Cover of Hedderwick's Hebridean Desk Diary 2009, showing the style of her watercolour sketches

In addition to her work for children, Mairi Hedderwick has produced several volumes of travel writing, accompanied by drawings and watercolour sketches, reflecting in often quite personal terms her feelings and experiences on four long Scottish journeys:

- An Eye on the Hebrides: An illustrated journey (Canongate 1989 / Birlinn 2009), a six-month-long odyssey through the Hebrides, visiting forty different islands from Arran to Lewis.
- Highland Journey: A sketching tour of Scotland (Canongate 1992 / Birlinn 2009), in which she retraces a sketching tour made by the obscure Victorian artist John Thomas Reid, comparing her experiences.
- Sea Change: The Summer Voyage from East to West Scotland of the Anassa (Canongate 1999 / Birlinn 2009), a six-week voyage down the Caledonian Canal and out to sea, undertaken to mark her leave-taking of Coll at the end of the 1990s.
- Shetland Rambles: A sketching tour (Birlinn 2011), retracing Victorian artist John Thomas Reid's sketching tour in and around Shetland.
- The Last Laird of Coll (Birlinn 2011), recollections of life on Coll and Kenneth Stewart, principal landowner on the island from 1942 until 1991.

Since 2005, the Scottish publisher Birlinn have published a steadily growing series of hardback stationery illustrated by Hedderwick.
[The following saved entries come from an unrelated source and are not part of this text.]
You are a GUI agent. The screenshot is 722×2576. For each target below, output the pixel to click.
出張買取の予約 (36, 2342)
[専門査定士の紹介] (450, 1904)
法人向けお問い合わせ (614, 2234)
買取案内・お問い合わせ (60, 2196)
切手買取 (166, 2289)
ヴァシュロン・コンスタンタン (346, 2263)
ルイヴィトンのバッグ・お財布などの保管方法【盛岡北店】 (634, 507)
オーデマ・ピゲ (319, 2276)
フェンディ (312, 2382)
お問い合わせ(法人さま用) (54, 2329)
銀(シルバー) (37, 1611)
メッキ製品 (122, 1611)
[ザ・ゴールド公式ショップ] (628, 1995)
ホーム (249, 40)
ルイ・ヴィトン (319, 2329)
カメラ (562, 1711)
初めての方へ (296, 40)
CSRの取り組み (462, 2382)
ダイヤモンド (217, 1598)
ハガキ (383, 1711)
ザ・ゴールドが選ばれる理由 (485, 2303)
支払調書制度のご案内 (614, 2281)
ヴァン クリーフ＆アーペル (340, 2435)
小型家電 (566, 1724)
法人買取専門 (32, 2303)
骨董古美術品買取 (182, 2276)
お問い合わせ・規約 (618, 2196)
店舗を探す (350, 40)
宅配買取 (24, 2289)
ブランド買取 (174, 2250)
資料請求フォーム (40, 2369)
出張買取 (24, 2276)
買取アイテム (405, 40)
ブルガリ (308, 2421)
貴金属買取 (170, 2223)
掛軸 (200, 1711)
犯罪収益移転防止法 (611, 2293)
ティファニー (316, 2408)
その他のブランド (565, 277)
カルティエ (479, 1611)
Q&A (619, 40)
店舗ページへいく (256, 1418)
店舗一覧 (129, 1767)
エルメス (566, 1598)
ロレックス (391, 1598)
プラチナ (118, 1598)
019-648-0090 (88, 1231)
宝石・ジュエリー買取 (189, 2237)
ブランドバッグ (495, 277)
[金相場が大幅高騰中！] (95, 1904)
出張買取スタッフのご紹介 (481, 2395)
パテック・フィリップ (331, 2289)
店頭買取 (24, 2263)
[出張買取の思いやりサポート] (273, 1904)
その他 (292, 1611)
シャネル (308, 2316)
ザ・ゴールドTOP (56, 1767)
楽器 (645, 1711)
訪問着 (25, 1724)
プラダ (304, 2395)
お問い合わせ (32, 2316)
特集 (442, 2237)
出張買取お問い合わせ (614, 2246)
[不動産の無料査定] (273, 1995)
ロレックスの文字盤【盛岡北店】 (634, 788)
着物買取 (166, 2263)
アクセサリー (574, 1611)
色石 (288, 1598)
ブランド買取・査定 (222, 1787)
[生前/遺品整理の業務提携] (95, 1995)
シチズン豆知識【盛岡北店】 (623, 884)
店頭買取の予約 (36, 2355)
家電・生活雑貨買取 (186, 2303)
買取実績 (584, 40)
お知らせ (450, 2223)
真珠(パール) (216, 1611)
As of 2011 the range includes address books, birthday books, calendars and a number of different annual diaries, each featuring a multitude of different sketches by Hedderwick of the Highlands and the Hebrides.

== Recognition ==
Hedderwick was awarded an honorary degree from Stirling University in 2003, in recognition of "her outstanding contribution to writing and illustration in Scotland, especially for children".

She regularly visits primary schools and local book festivals, leading storytelling sessions and explaining how her books are created, often accompanied by Katie Morag's teddy bear who travels with her in his own black bag. In 1999, on the other side of the fence as she put it, she organised the children's author events for the first Wigtown Book Festival.